### Article
——

Yesterday we had Fuel, and I will tell you that even though I pretend to not care if everything is perfect, I really want it to be. I volunteered to do the words for worship, I am willing but not always able. I stink at it, ok, I do, but I try. And I don't think anyone will die if I screw it up, so it's ok.
The computer is usually turned on, and I think the kids think I don't know how to use Powerpoint, so they always set it up for me. I let them, it's ok, little do they know I have spoken in front of Exec Vice Presidents at Ford, and Presidents at my own corporation, but it's ok. Yesterday, I thought that someone else had set up the computer (I know how to do that Powerpoint part but that's it). We started worship - AH- Adam - we got no words, the computer isn't set up, and I am FREAKING!!! Fuel is not supposed to be stressful. So then Adam (the great) fixes that part, I get the words all up. It all works out. I am going to learn how to do that from now on, that way that never happens again though. But I need to remember that those kids don't need the words to worship, they open their hearts no matter what for Him.
I am supposed to have my new lifegroup over for dinner, where's my checkbook?? Ah, where is my check book?? I need to stop at Kroger on my way home, and I have no checkbook, that meant that I needed to go home, get the check book, go to Kroger, get pop and Spanish rice, get home, cook it up, etc. more stress. Yeah, but I got an email, given the weather, they don't want to drive. Whew, another crisis down. But you see, it's not about the spanish rice and the pop or my checkbook, we would be fine without any of those thing, I make it about me, not about Him.

——

### Entries
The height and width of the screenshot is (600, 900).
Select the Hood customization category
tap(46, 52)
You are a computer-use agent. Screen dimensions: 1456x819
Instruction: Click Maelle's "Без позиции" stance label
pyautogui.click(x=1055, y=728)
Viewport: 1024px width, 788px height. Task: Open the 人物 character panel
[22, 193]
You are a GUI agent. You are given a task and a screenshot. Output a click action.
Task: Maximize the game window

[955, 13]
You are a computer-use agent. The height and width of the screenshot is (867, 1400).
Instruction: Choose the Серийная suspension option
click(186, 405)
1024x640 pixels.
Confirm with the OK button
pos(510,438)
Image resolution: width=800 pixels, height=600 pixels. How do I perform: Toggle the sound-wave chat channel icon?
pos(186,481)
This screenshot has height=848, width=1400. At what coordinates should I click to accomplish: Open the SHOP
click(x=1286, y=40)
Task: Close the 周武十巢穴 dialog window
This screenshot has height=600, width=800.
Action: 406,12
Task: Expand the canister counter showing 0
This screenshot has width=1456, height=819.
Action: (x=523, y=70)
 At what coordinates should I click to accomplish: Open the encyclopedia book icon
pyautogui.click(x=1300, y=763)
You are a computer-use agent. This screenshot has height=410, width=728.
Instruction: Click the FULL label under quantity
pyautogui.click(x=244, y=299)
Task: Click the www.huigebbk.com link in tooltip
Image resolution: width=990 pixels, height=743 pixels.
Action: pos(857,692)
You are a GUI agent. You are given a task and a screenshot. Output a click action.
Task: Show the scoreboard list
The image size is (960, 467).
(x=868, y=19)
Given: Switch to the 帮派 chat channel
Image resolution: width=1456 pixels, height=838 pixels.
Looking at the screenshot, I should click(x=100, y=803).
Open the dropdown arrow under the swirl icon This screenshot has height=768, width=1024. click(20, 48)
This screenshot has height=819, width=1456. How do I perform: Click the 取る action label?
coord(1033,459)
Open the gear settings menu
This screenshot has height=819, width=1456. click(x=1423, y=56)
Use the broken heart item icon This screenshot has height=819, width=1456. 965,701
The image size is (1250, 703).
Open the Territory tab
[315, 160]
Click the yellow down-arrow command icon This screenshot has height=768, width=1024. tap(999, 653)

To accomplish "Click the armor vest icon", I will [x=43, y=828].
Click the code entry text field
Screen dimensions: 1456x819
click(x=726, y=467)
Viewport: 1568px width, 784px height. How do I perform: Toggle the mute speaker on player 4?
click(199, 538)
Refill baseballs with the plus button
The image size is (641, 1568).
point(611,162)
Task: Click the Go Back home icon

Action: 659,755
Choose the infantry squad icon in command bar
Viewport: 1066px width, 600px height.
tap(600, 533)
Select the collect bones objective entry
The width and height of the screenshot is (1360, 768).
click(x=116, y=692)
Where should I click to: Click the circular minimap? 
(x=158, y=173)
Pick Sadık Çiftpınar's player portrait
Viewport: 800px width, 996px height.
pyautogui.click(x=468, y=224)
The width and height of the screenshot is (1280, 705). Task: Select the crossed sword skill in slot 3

——

### Given request 1
In the post, copy the passage starting with "I am supposed" and going on through "not about Him.", swapping "Kroger" for "Meijer".
### Given request 2
According to the post, what did the writer plan to buy at Kroger?
Rely only on the post, not on the data.

### Full solution 1
I am supposed to have my new lifegroup over for dinner, where's my checkbook?? Ah, where is my check book?? I need to stop at Meijer on my way home, and I have no checkbook, that meant that I needed to go home, get the check book, go to Meijer, get pop and Spanish rice, get home, cook it up, etc. more stress. Yeah, but I got an email, given the weather, they don't want to drive. Whew, another crisis down. But you see, it's not about the spanish rice and the pop or my checkbook, we would be fine without any of those thing, I make it about me, not about Him.

### Full solution 2
Pop and Spanish rice.